IV – Preenchimento do Termo de aceitação, exclusividade e autenticidade, conforme modelo disponibilizado pelo NURCA;
V – Solicitação de abertura de processo no Protocolo Geral da UFAC, direcionado ao NURCA, com a apresentação da documentação exigida nos itens de I a IV;
Submissão da documentação na Plataforma Carolina Bori – Link: http://plataformacarolinabori.mec.gov.br
O interessado deve submeter a documentação no formato .pdf, agrupando diferentes documentos em arquivo único conforme indicado abaixo:
Arquivo 1 em .PDF:
1. Formulário Padrão preenchido (conforme modelo disponibilizado);
2. Documentos pessoais exigidos:
a) Cópia do documento de identidade para brasileiros ou naturalizados, e, se estrangeiro, cópia da identidade e do visto permanente, expedido pela Superintendência da Polícia Federal, ou passaporte com visto permanente, concedido pela autoridade competente;
b) Comprovante de residência;
c) Comprovante de quitação com o serviço militar, para brasileiros do sexo masculino;
d) Comprovante de quitação com o serviço eleitoral, para brasileiros e naturalizados;
Arquivo 2 em PDF:
1. Diploma e Histórico (Itens I e II do Artigo 10 ou Itens II e IV do artigo 33 da Resolução nº 003, de 14 de março de 2017);
Arquivo 3 em PDF:
1. Documentos acadêmicos exigidos excetuando-se os do Arquivo 2:
a) Para revalidação, conforme Art. 10, da resolução CEPEX Nº 003, de 14 de março de 2017.

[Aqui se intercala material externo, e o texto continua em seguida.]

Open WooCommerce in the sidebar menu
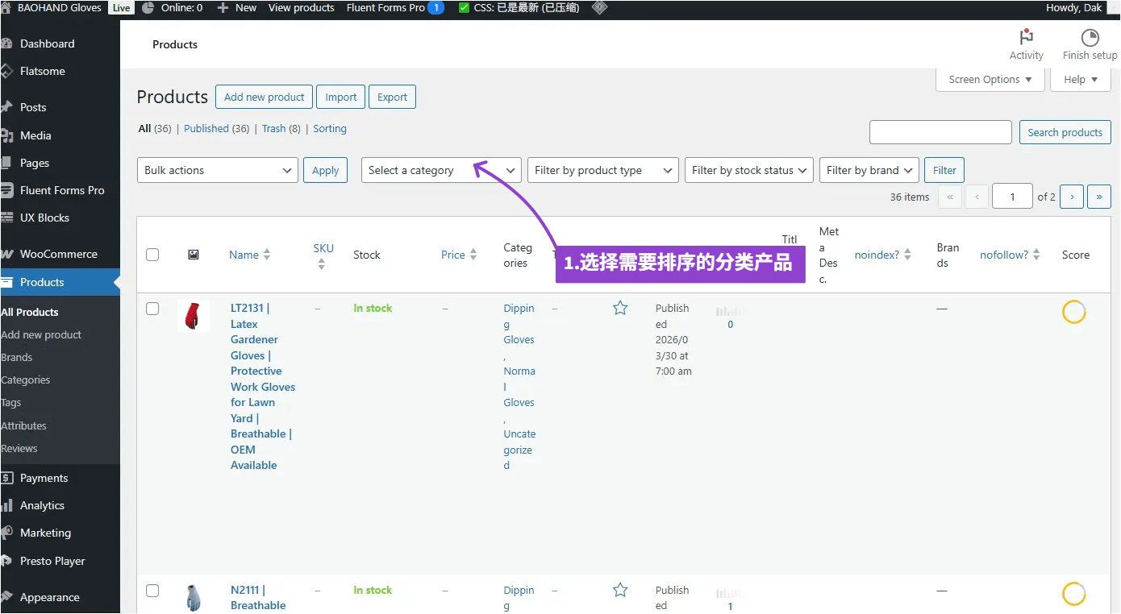Screen dimensions: 1121x614 tap(59, 254)
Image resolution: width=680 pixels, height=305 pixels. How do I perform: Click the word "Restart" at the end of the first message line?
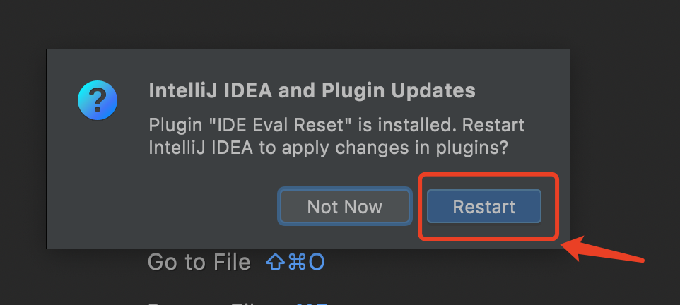493,125
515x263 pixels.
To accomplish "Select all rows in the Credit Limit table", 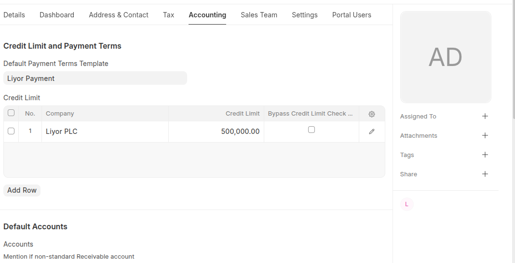I will [11, 113].
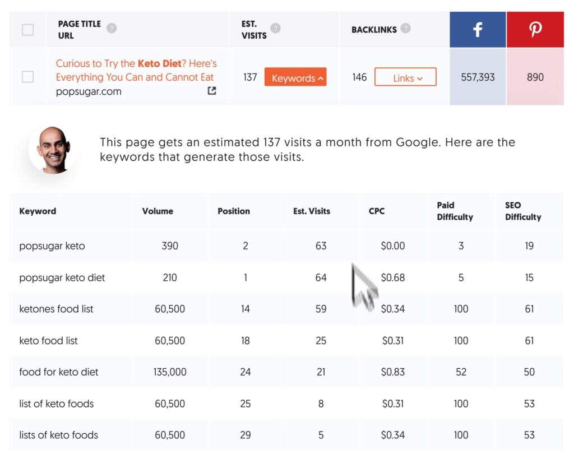The image size is (574, 459).
Task: Click the Neil Patel avatar photo
Action: (53, 149)
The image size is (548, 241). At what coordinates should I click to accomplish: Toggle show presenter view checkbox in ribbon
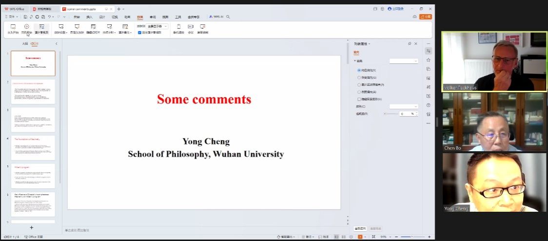point(139,33)
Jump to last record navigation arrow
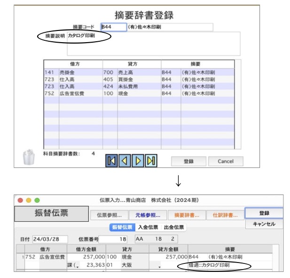The width and height of the screenshot is (290, 278). tap(150, 161)
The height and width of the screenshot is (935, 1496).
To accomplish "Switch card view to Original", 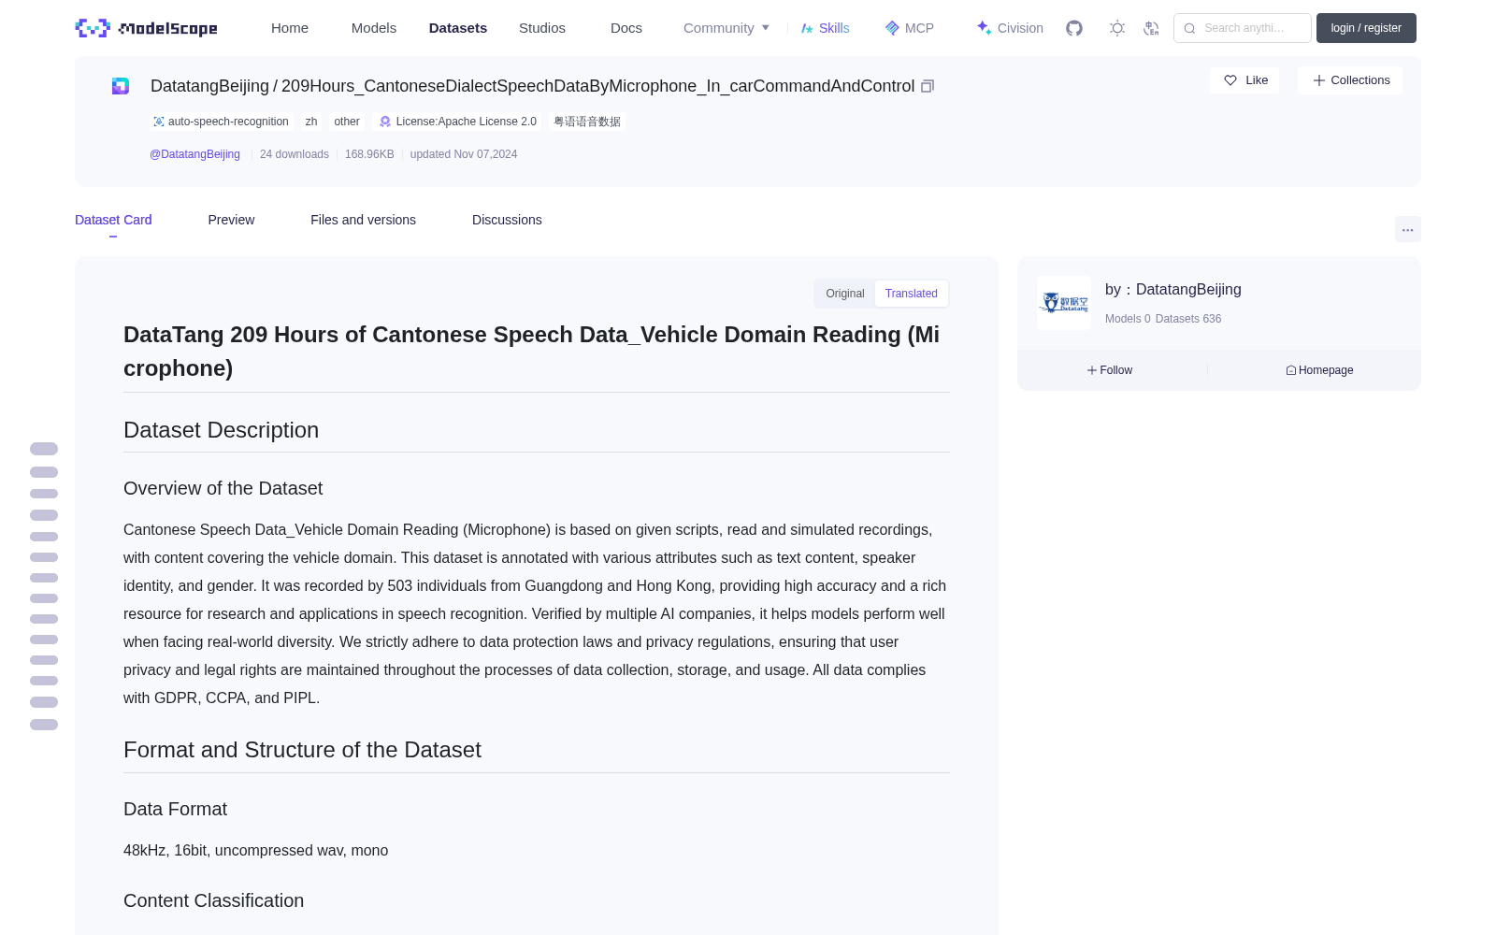I will coord(845,294).
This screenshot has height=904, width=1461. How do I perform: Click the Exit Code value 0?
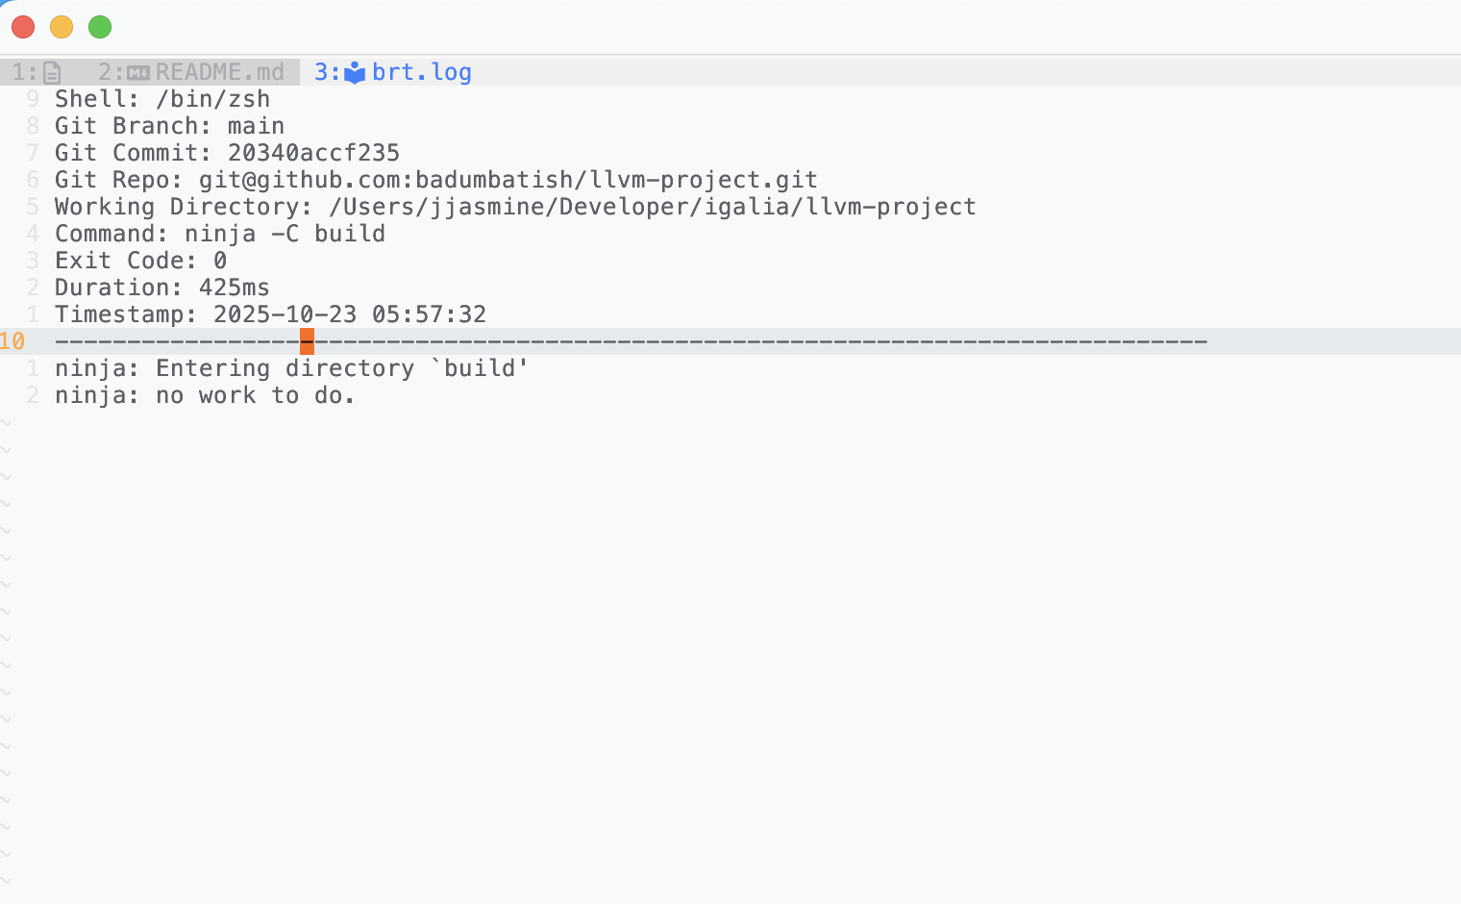220,261
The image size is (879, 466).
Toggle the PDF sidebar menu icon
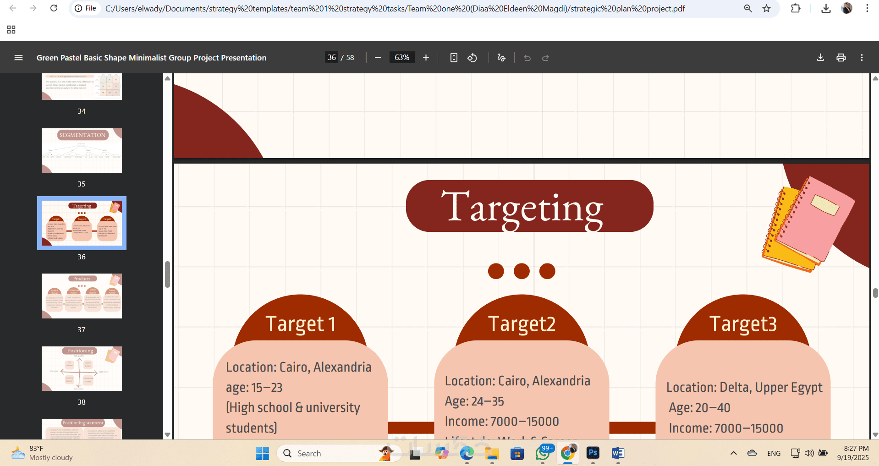pos(18,58)
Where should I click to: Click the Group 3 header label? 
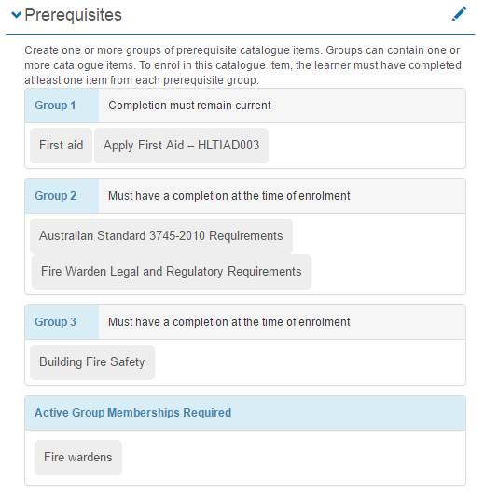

b) Para reconhecimento, conforme Art. 33, da resolução CEPEX Nº 003, de 14 de março de 2017, excetuando item III (vide Arquivo 5).
Arquivo 4 em PDF:
1.Termo de aceitação, exclusividade e autenticidade, preenchido conforme modelo disponibilizado pelo NURCA; da resolução CEPEX Nº 003, de 14 de março de 2017.
Arquivo 5 em PDF:
a) Para os casos de reconhecimento: Exemplar digital da tese ou dissertação com registro de aprovação da banca examinadora e documentações complementares, conforme item III do Art. 33 da resolução CEPEX Nº 003, de 14 de março de 2017.
Fluxo do Processo
VI – Recebimento do processo pelo NURCA e encaminhamento para o Centro pertinente, que constituirá Comissão;
VII – Retorno do processo ao NURCA no prazo de 15 dias;
VIII – Sendo favorável o parecer da Comissão, será autorizada a emissão de GRU, bem como, o seu devido pagamento (R$ 1.200,00 – graduação; mestrado – R$ 1.500,00 e doutorado R$ 2.000,00), devendo ser incluída a via original ou cópia autenticada por servidor da UFAC no processo de revalidação.
a) Em caso de parecer negativo, o processo será disponibilizado para consulta, retirada de documentação e/ou ajuste quando for pertinente.
IX – Retorno do processo ao Centro para a Comissão concluir a revalidação no prazo restante dos seis meses.